Quelques semaines après son mariage, papa devint orphelin de père, et ce, durant le temps du carême. Lors des funérailles, alors que toutes les femmes dans l’église étaient habillées de noir, ma mère se présenta fièrement au bras de son Roméo vêtue d’un manteau jaune et d’un immense chapeau, couleur coquille d’œuf. Des mois plus tard, ça jasait encore dans les chaumières.
Un autre fait a marqué mon enfance. Je devais avoir une dizaine d’années. Un jour, ma mère m’offrit un magnifique anorak de ski, acheté en Suisse, digne de compétition. Il ne me quittait plus. Je le portais même pour aller à la messe. La directrice de l’école vint me voir à mon casier pour m’ordonner de ne plus porter ce genre de blouson à l’église. Je me contentai de hausser les épaules. Furieuse, elle téléphona à maman pour s’en plaindre. Alors, ma mère eut cette magnifique répartie. « Est-ce que le manteau est propre? » Devant le silence interloqué de la directrice, ma mère poursuivit : « Merci ma sœur, je vous souhaite une très bonne journée ». Et v’lan!
On juge souvent les gens à leur apparence. Certains ont les deux pieds sur le bloc de départ pour médire sur l’habillement de l’autre. Attention, parce qu’un imbécile même en tenue de soirée demeure un sot.
Mais je reviens aux talons hauts. Ils auraient été inventés par une jeune fille tannée de se faire embrasser sur le front. Il paraît que cette chaussure aurait une symbolique très forte sur le plan sexuel. Si je comprends bien, celles qui portent des souliers orthopédiques ou à grosses semelles provoqueraient chez le conjoint une libido à zéro. C’est fin pour ma tante Gertrude. C’est Albert, son mari, qui sera content d’apprendre ça, lui qui avale du Viagra comme des Smarties. En tout cas.
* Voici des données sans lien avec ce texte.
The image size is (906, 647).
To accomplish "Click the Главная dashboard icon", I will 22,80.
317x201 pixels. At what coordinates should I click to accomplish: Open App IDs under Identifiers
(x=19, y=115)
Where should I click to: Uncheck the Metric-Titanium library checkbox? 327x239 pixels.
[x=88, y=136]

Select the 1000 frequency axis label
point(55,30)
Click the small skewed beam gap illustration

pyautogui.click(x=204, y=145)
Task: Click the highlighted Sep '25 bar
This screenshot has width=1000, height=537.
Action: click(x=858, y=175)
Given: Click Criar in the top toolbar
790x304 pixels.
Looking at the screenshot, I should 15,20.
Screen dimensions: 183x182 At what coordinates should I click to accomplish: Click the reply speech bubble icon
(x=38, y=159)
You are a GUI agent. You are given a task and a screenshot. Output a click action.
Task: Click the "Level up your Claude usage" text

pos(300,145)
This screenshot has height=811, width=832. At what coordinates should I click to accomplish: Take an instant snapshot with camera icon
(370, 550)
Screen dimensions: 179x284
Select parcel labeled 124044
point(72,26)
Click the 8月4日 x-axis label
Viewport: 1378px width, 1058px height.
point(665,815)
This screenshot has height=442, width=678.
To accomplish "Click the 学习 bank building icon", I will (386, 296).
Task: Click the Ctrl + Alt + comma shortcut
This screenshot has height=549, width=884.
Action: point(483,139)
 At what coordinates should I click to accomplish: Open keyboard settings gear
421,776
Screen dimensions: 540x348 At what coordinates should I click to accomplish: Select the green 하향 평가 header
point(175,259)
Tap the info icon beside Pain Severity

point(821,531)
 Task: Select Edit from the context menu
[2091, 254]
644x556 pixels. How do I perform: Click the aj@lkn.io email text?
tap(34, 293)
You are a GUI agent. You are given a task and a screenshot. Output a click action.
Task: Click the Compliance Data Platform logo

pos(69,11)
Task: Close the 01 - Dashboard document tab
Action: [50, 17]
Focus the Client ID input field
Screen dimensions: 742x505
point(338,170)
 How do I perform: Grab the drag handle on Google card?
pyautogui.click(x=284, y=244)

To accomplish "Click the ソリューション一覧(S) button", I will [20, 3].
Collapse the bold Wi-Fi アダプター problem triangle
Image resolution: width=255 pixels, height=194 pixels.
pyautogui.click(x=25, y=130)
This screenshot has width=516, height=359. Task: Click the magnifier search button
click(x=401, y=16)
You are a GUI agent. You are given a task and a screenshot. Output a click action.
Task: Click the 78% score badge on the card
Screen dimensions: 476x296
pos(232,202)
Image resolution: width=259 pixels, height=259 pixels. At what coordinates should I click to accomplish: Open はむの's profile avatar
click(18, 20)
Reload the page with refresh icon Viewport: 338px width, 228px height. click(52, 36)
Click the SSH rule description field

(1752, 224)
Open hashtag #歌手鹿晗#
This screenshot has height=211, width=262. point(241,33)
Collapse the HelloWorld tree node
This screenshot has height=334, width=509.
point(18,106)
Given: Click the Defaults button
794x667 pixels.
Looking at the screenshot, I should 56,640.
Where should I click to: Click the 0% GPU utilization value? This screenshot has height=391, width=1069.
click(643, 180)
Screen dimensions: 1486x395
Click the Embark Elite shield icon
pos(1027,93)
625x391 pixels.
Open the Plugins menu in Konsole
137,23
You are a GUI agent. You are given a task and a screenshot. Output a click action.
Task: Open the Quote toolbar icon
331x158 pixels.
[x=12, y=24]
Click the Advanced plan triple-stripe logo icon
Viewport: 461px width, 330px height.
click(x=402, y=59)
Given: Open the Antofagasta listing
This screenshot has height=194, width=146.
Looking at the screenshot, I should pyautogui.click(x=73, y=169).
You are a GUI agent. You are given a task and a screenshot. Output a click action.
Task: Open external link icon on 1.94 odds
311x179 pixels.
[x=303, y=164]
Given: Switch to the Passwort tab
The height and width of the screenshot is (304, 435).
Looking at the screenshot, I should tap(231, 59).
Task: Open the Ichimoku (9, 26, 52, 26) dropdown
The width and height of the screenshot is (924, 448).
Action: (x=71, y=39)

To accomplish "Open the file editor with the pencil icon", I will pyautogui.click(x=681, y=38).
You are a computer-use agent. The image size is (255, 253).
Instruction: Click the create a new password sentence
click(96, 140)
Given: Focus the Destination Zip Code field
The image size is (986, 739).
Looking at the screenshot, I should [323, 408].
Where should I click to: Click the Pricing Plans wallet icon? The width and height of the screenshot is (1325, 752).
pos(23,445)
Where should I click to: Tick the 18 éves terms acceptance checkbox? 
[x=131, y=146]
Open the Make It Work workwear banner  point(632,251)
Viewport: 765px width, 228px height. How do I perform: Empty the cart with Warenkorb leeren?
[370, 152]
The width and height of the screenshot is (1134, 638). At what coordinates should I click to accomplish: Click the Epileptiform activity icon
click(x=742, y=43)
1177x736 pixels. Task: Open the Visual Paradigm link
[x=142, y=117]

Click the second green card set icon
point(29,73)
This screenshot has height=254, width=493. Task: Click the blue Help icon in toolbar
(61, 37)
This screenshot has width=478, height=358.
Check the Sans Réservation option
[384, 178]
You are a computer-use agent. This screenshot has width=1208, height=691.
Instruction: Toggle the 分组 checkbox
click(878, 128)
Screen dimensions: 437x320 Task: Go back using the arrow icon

Personnellement, je ne porte pas de talons hauts, ça me donne le vertige… Mais, mais mais, je fais de l’esprit de bottine! Faites comme les cordons de mes espadrilles et délacez-vous en lisant cette chronique qui n’a d’autre but que de vous dire que j’aime les gens qui semellent de leurs affaires.
Au fait, avez-vous trouvé chaussure à votre pied?